Regulasi yang mengatur tindak pidana terorisme merupakan konsepsi dasar dalam penegakan hukum dan penanggulangan aksi terorisme. Seperti yang dikatakan Nuraeny dalam tulisannya yang menyebutkan bahwa sistem peradilan pidana merupakan sistem yang berjalan dalam suatu masyarakat untuk menanggulangi masalah-masalah kejahatan. Sistem seperti ini dianggap berhasil bila pelaporan dan keluhan dari masyarakat yang menjadi korban kejahatan diselesaikan dengan cara pengajuan pelaku ke meja hijau dan pelaku tersebut dinyatakan bersalah lalu dijatuhkan hukuman (Nuraeny 2011: 84).
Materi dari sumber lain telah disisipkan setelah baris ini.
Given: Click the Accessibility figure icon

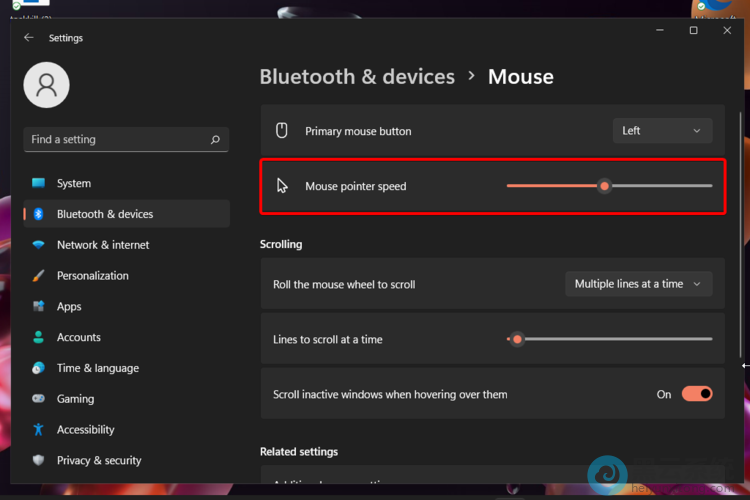Looking at the screenshot, I should [38, 430].
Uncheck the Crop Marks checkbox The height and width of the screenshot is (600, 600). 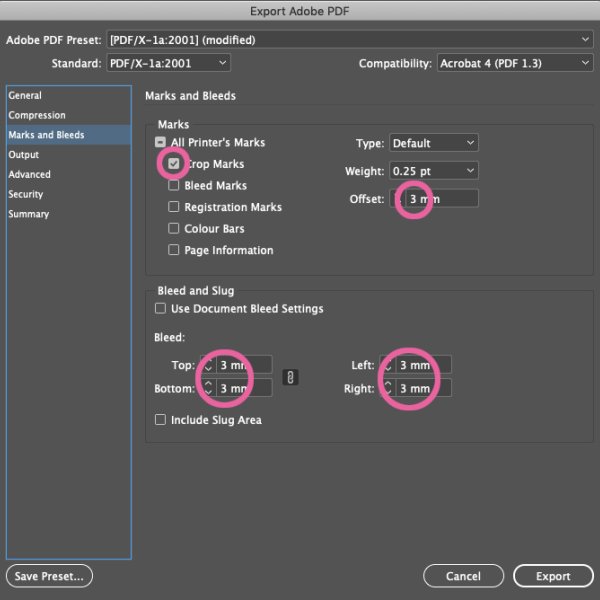174,164
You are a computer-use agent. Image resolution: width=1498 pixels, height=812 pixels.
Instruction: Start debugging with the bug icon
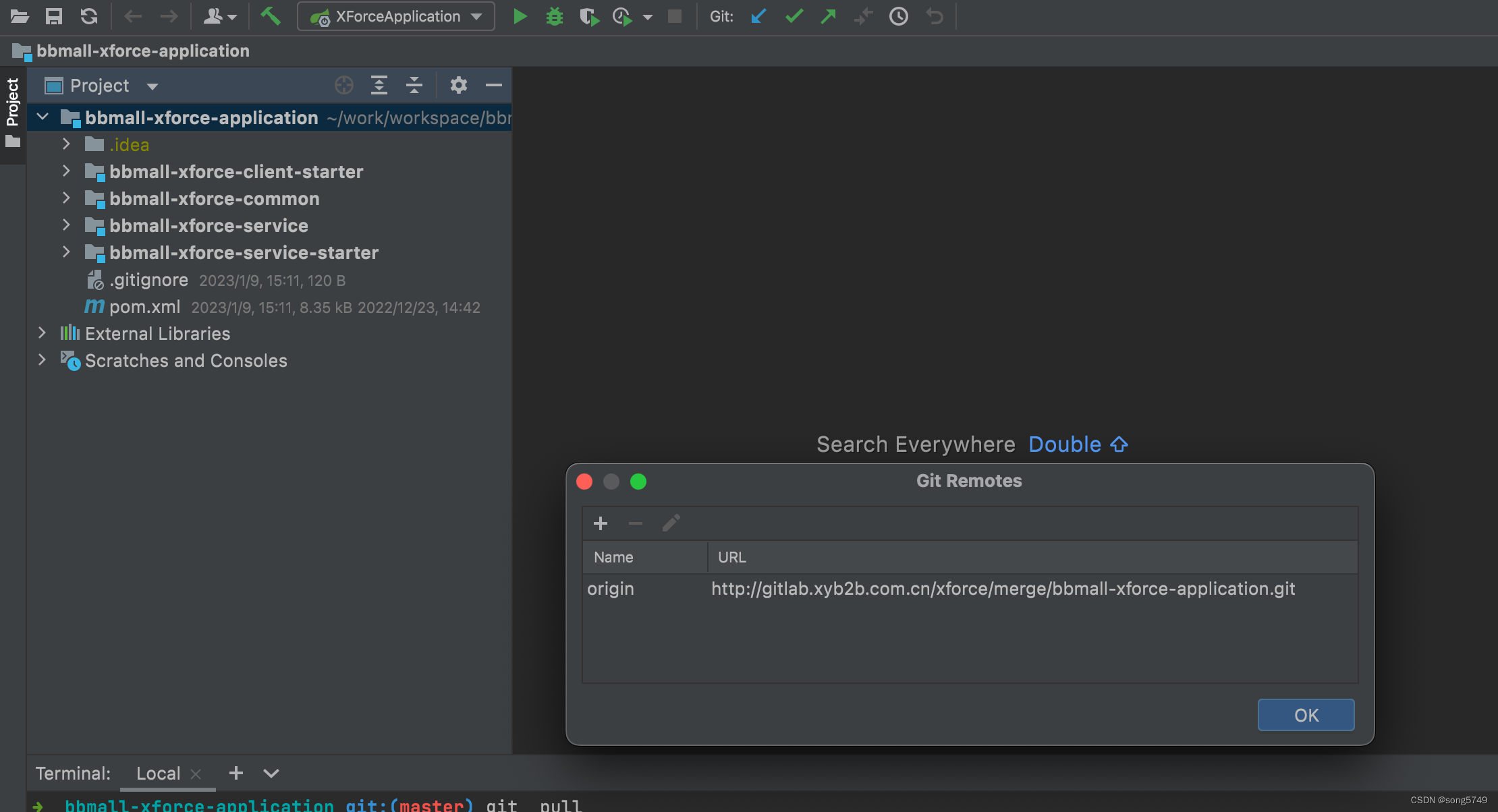[554, 16]
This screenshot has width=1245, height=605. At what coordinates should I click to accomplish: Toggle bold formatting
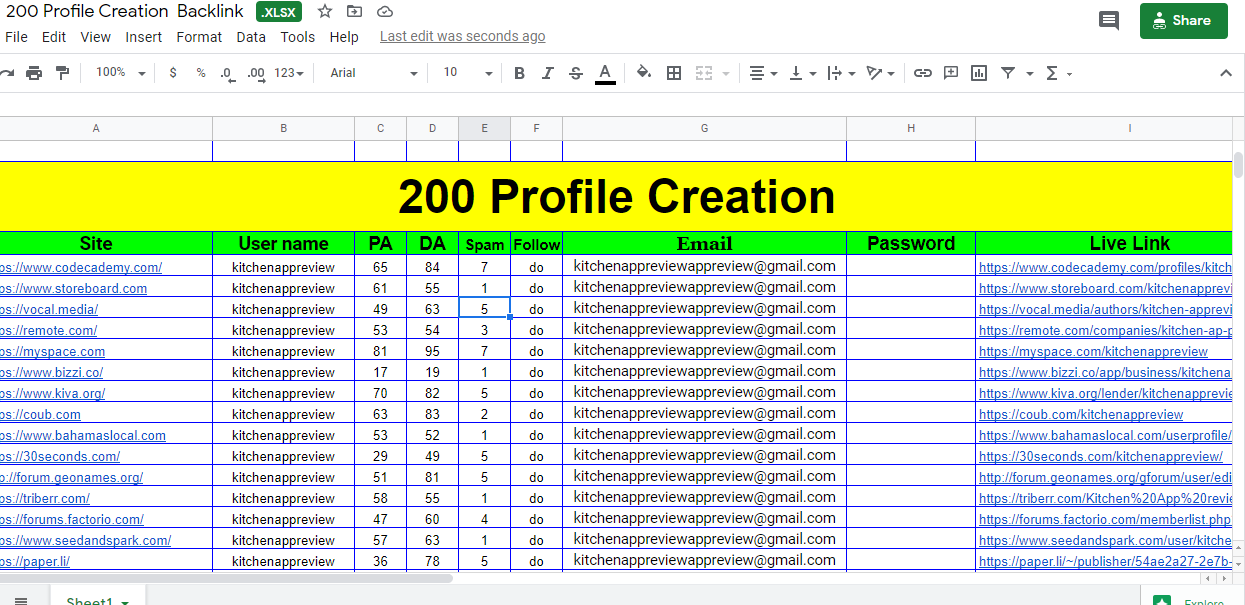click(519, 73)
Penegakan hukum dapat dipahami sebagai kegiatan dengan cara melakukan formulasi, aplikasi/yudikasi dan eksekusi yang mana ketiga tahapan ini merupakan bagian dari kebijakan hukum. Dalam tahap formulasi dilaksanakan oleh institusi pembuat undang-undang, pada tahap aplikasi dilaksanakan oleh aparat penegak hukum seperti polisi, jaksa, hakim dan petugas lembaga kemasyarakatan, serta dalam tahap eksekusi dilaksanakan oleh aparat pelaksana pidana (Nuraeny 2011: 85).